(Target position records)
>> Begin

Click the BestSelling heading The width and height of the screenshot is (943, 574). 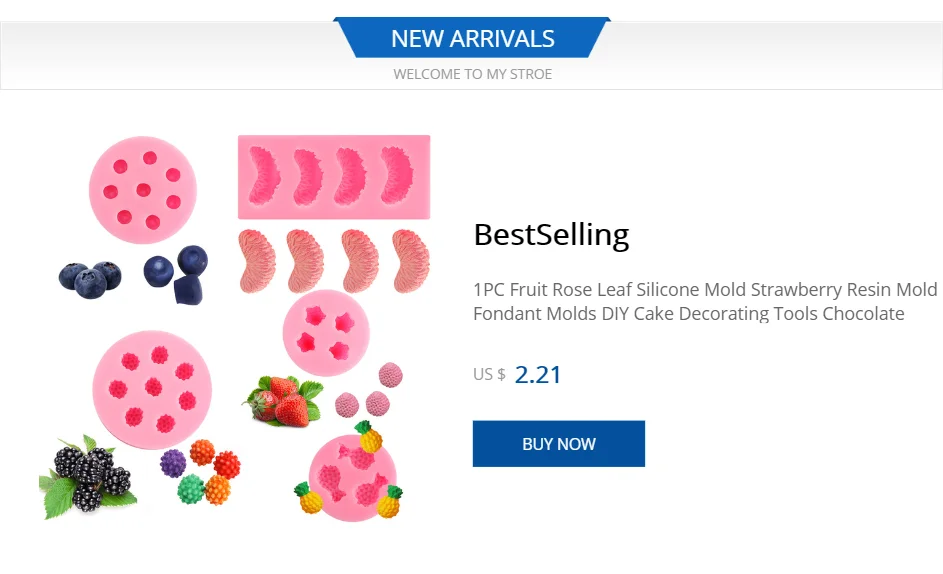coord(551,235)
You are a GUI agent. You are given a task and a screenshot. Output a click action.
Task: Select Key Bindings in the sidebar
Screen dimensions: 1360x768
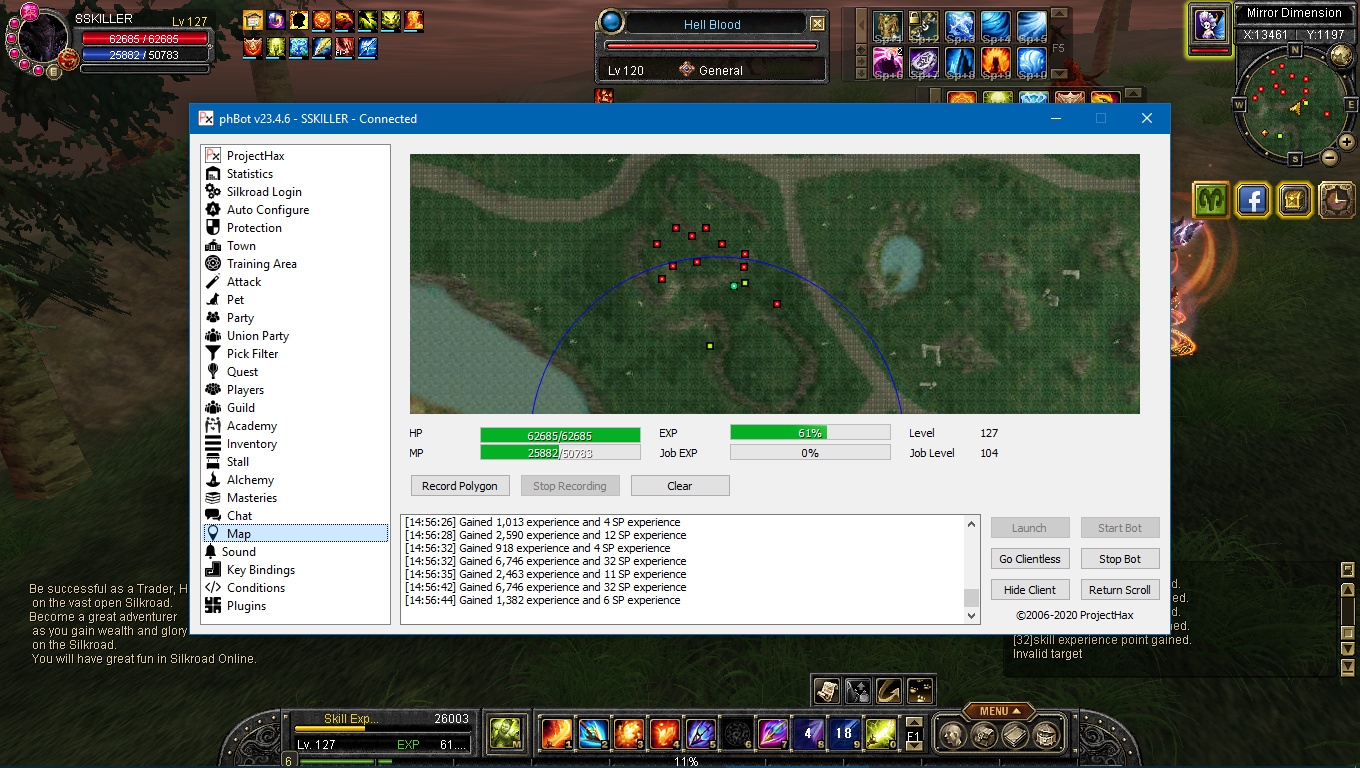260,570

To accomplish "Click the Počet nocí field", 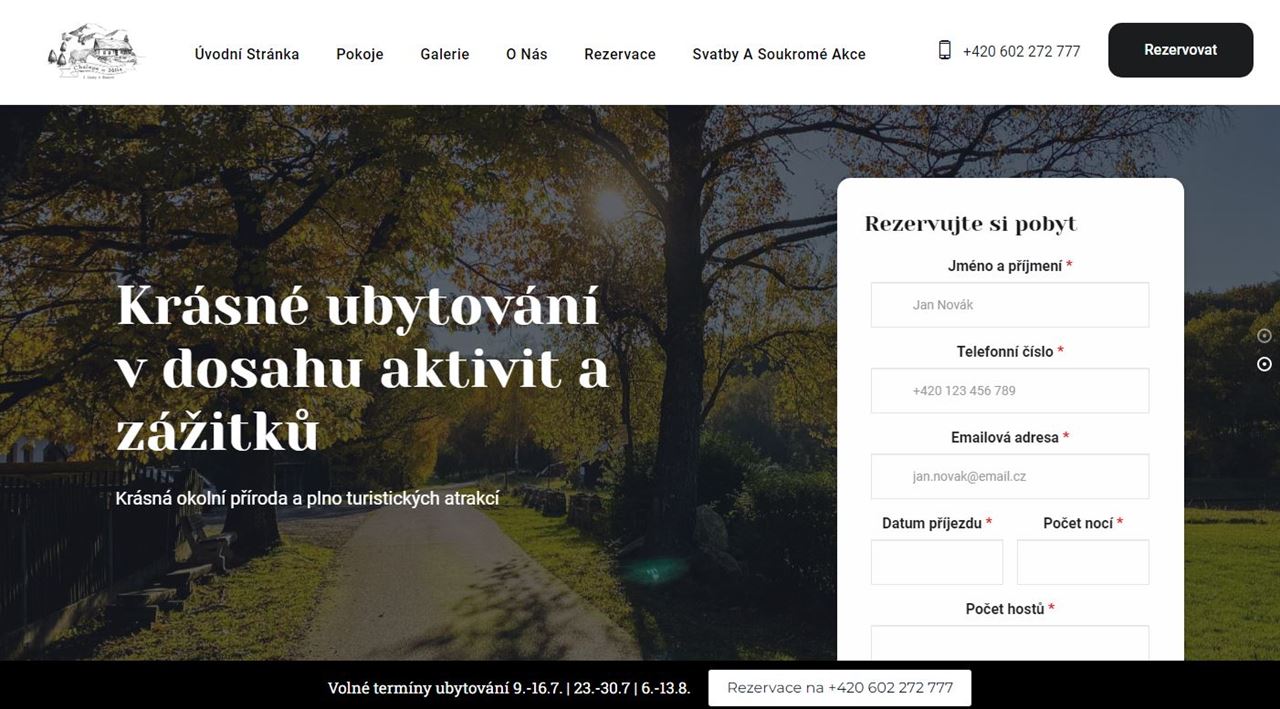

>> End

Please reproduce the material from the line containing "You are a GUI" through the end of the material, swapping "sidebar" for "navigation pane" and keeping everything else unchanged. Omit the pictures from your answer.

You are a GUI agent. You are given a task and a screenshot. Output a click action.
Task: Select Key Bindings in the navigation pane
Screen dimensions: 1360x768
260,570

To accomplish "Click the Počet nocí field", 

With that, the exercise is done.